• DIRECTIVE: Give back every line in the listing below that contains the word "size".

-- start of MATERIAL FOR THIS EXERCISE --

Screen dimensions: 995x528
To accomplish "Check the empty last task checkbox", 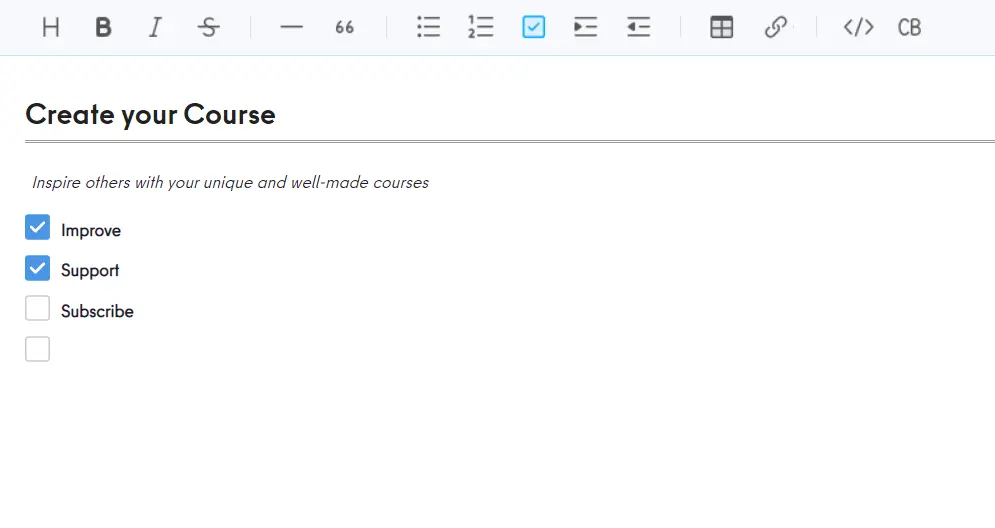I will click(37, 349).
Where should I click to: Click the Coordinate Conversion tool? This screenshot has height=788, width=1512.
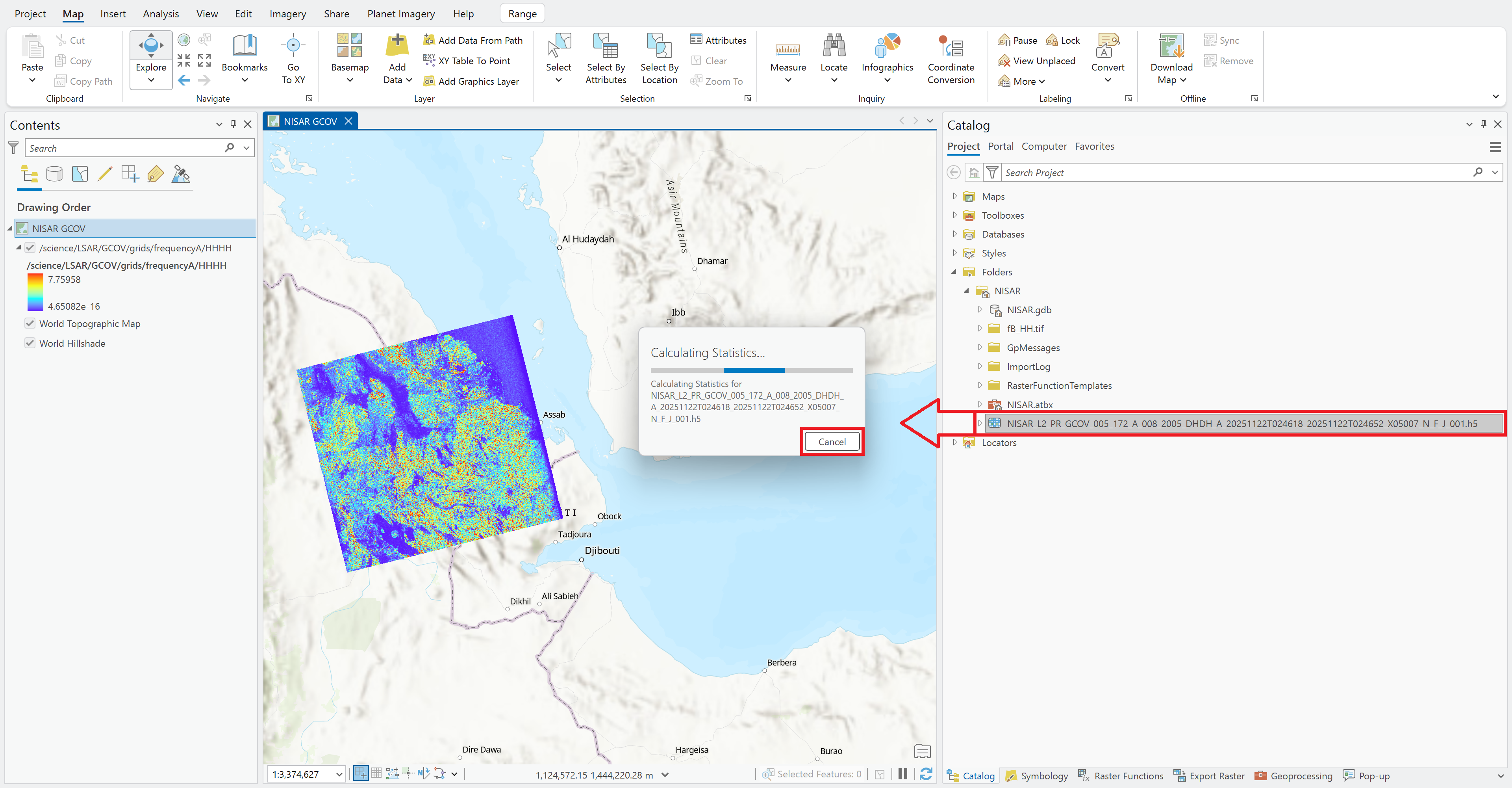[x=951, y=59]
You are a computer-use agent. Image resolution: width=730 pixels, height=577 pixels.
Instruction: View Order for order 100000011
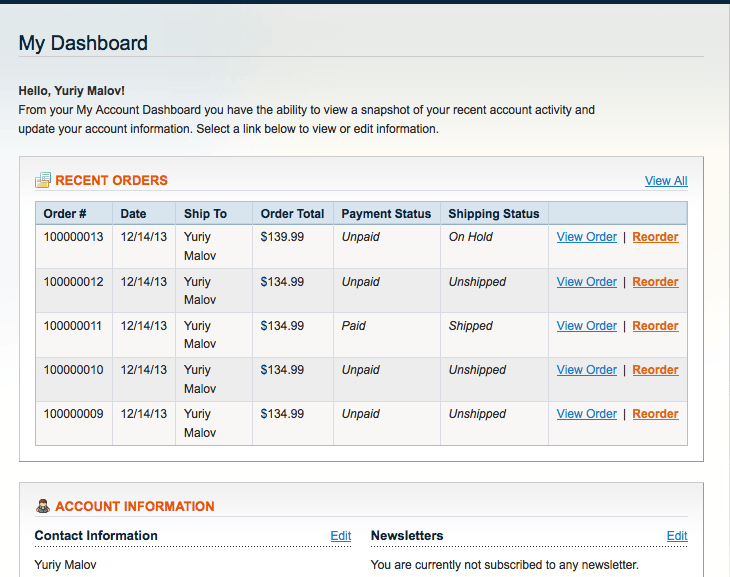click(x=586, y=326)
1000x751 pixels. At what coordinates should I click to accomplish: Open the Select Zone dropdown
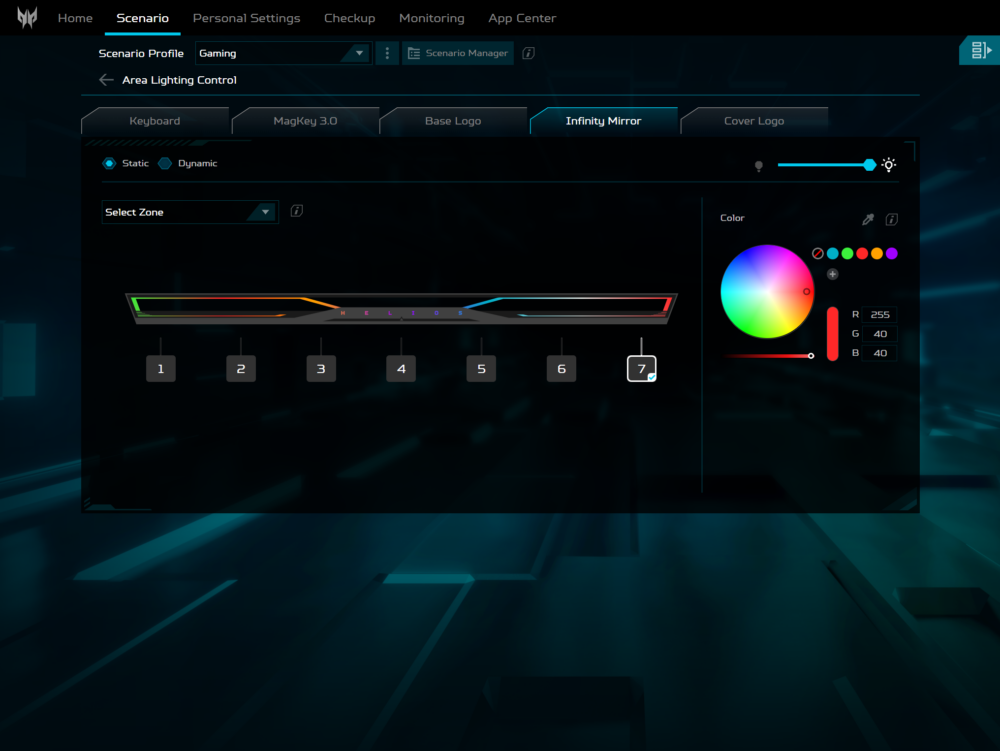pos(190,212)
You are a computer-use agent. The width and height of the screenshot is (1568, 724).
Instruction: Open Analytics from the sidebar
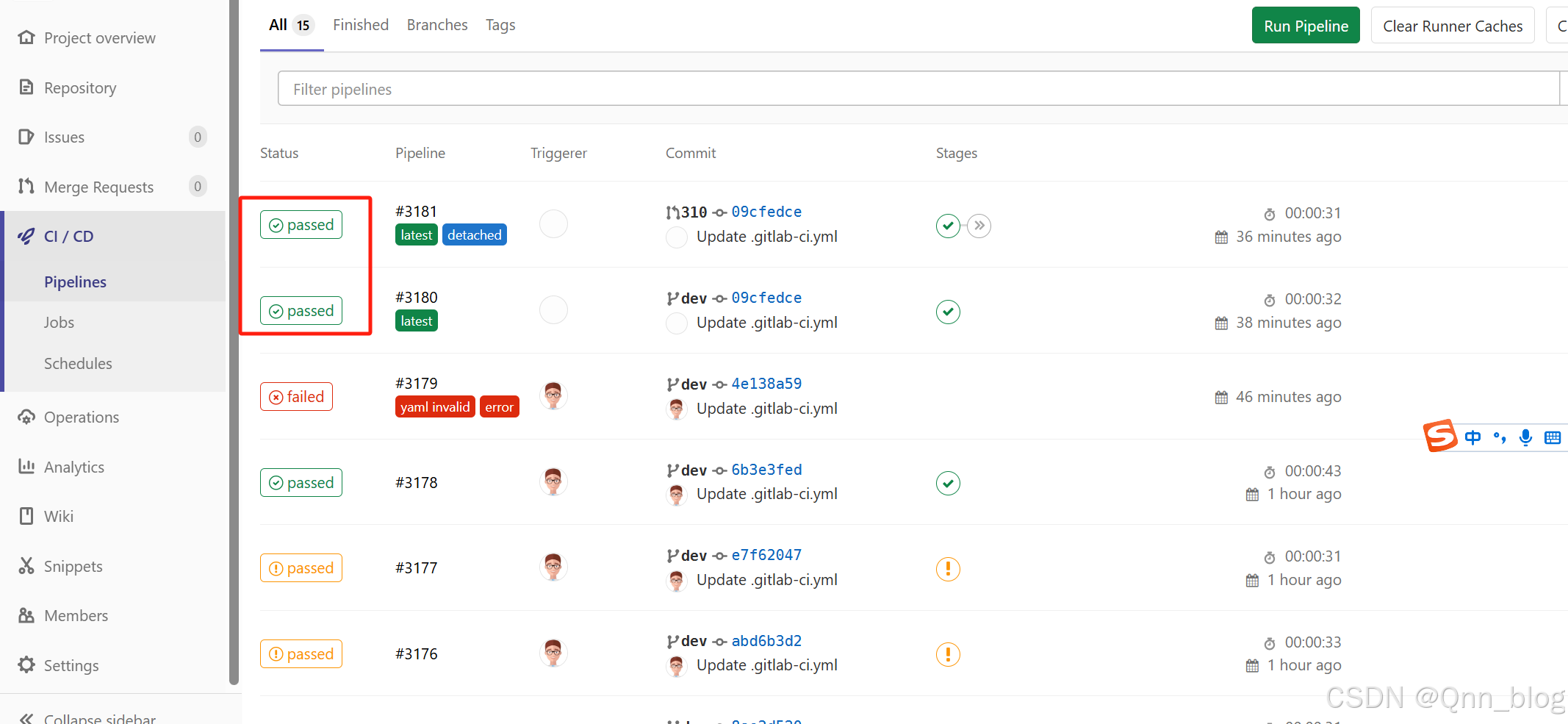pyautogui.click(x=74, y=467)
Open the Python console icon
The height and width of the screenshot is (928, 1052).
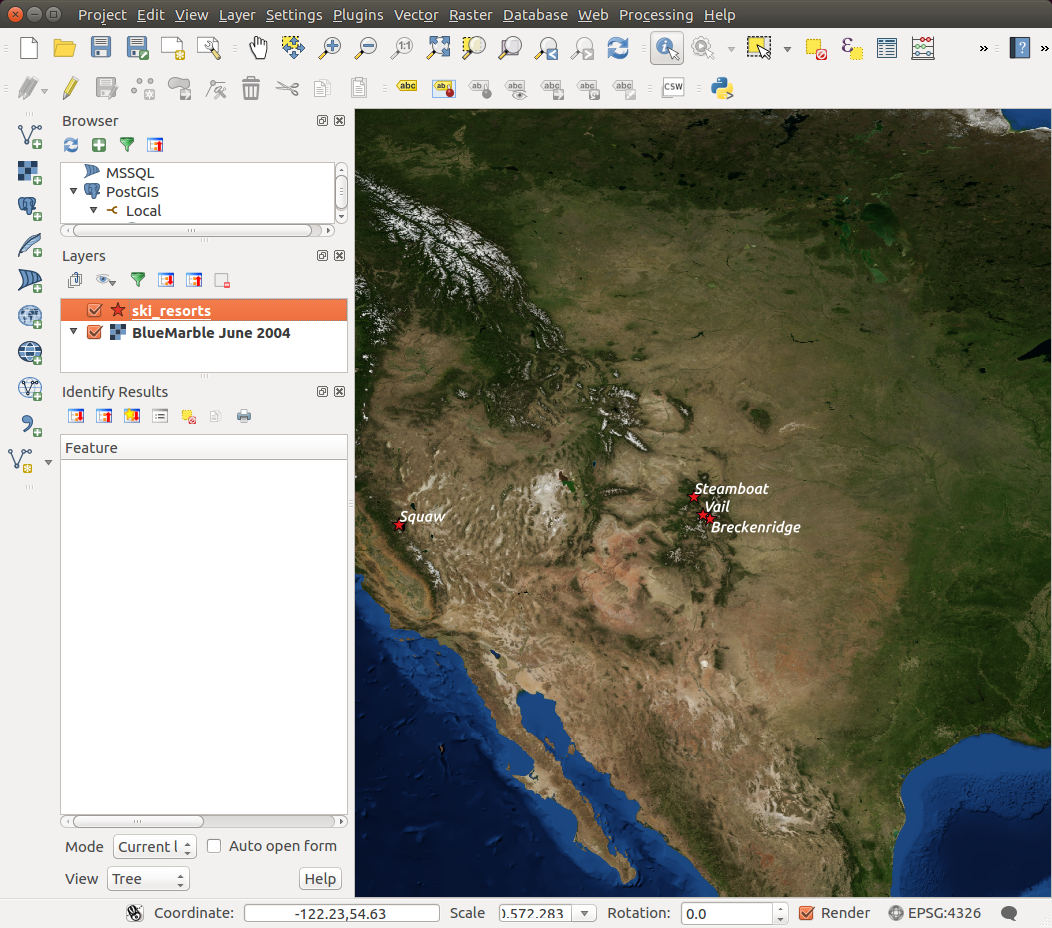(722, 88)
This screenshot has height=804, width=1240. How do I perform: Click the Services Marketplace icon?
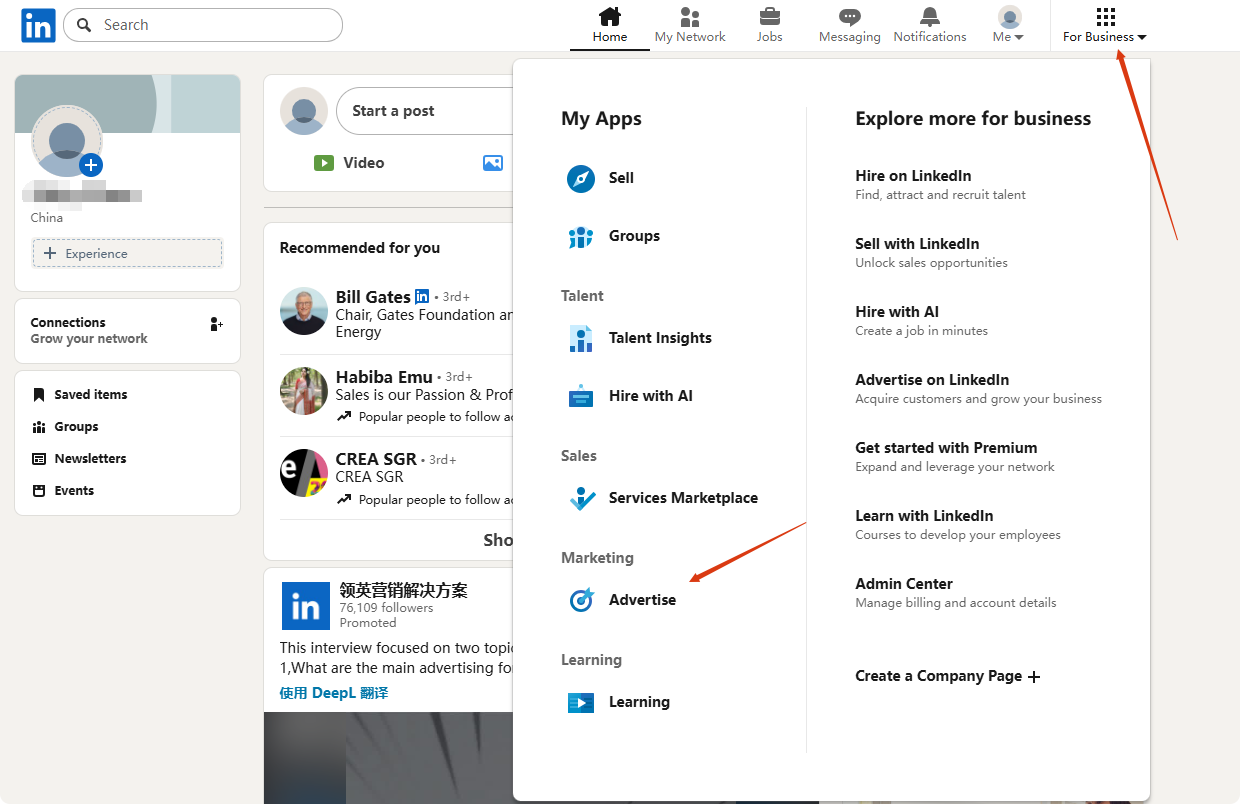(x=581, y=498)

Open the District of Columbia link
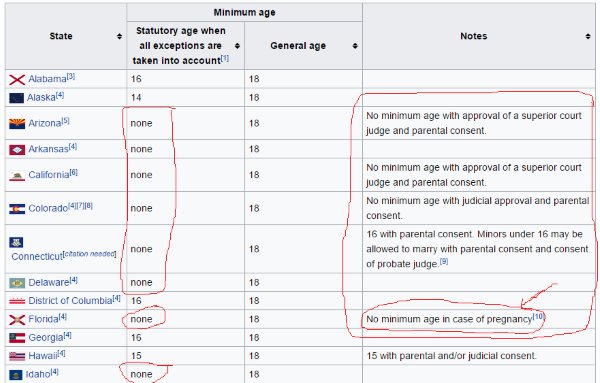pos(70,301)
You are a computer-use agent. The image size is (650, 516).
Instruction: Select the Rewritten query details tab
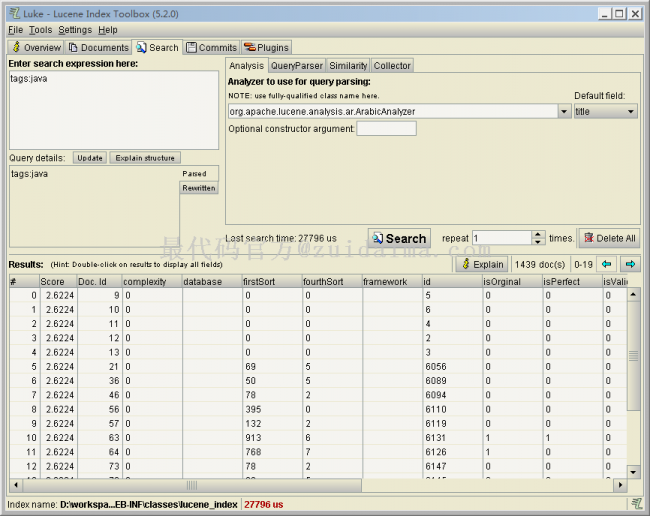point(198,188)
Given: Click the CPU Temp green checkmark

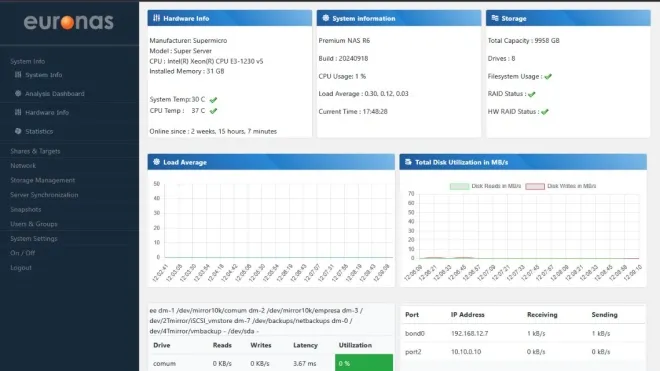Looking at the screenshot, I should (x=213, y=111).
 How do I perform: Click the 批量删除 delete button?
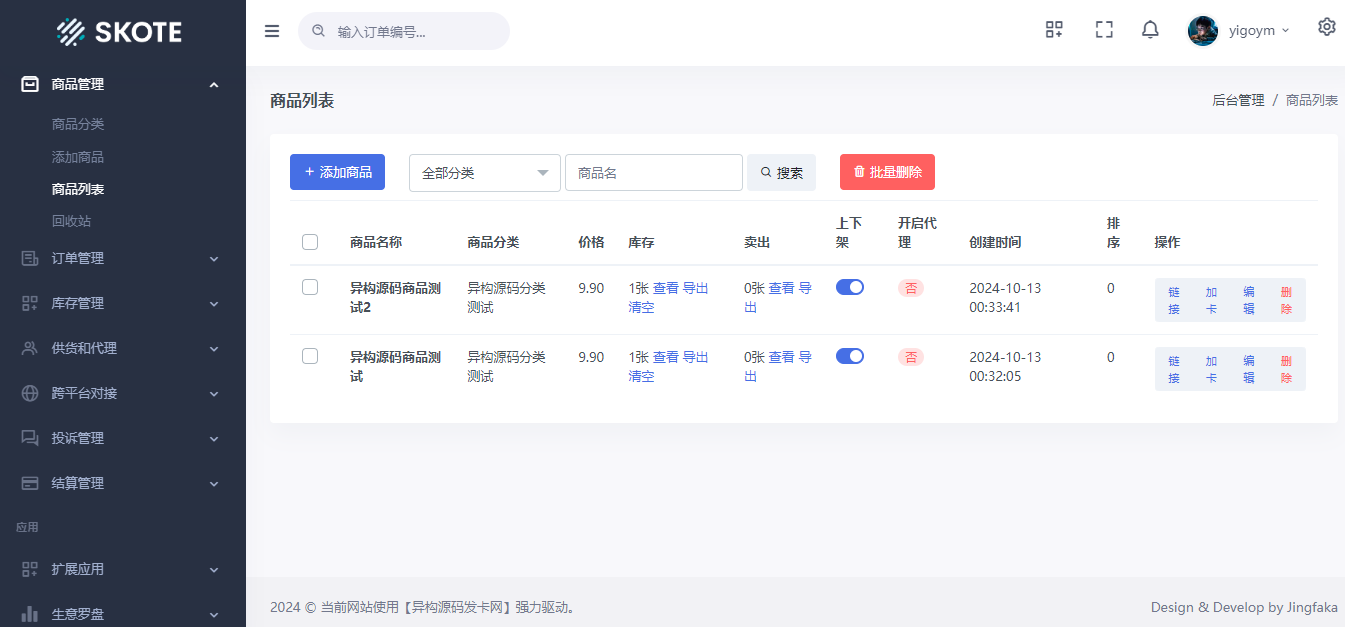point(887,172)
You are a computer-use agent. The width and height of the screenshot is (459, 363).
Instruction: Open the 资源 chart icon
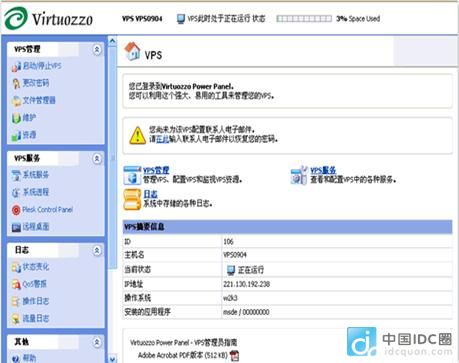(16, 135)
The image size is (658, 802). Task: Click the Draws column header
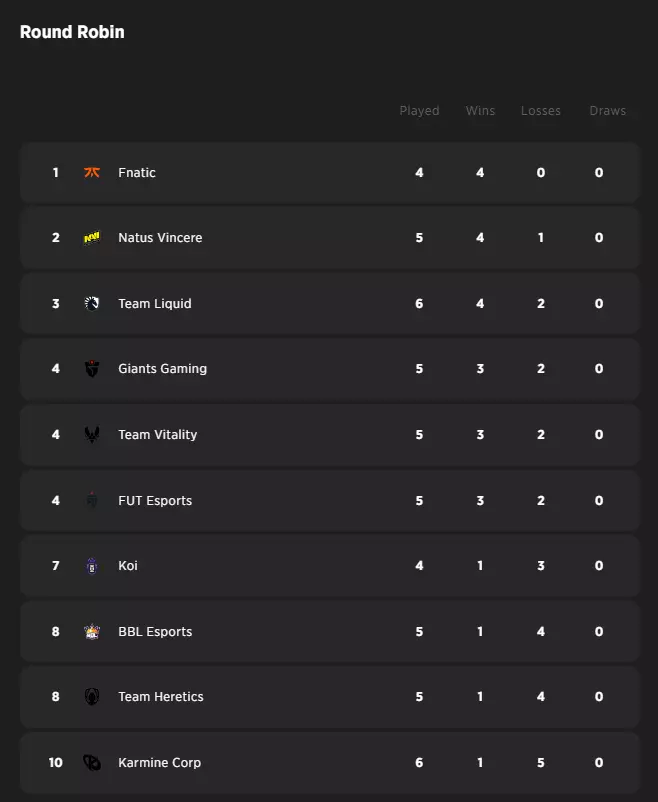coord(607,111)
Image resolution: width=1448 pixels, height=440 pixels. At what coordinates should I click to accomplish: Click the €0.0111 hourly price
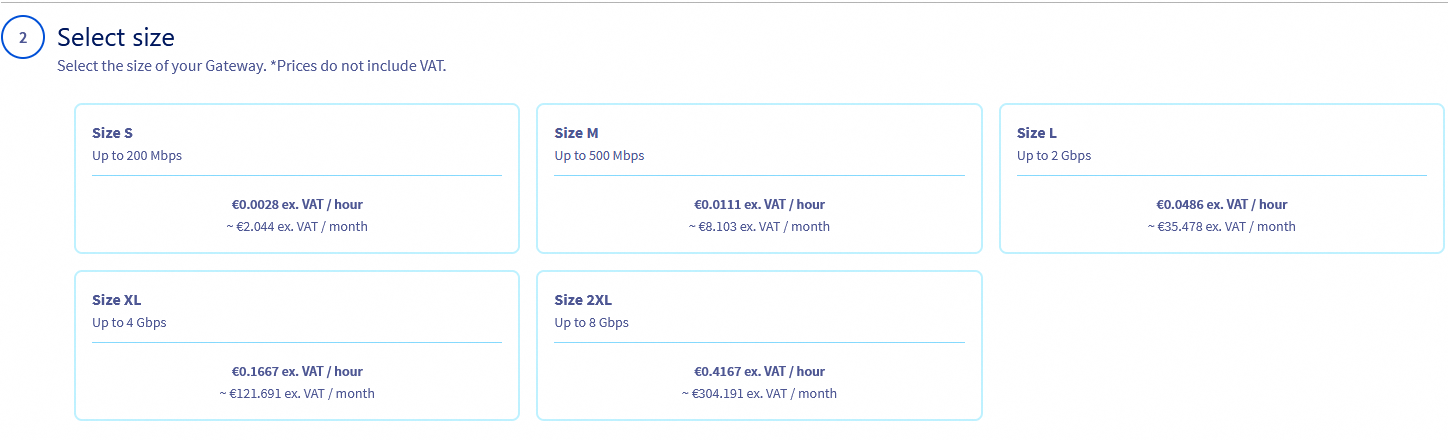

-- end of MATERIAL FOR THIS EXERCISE --

• TASK OUTPUT:
You are a computer-use agent. The image size is (650, 516).
The image size is (658, 802). Task: Click the Draws column header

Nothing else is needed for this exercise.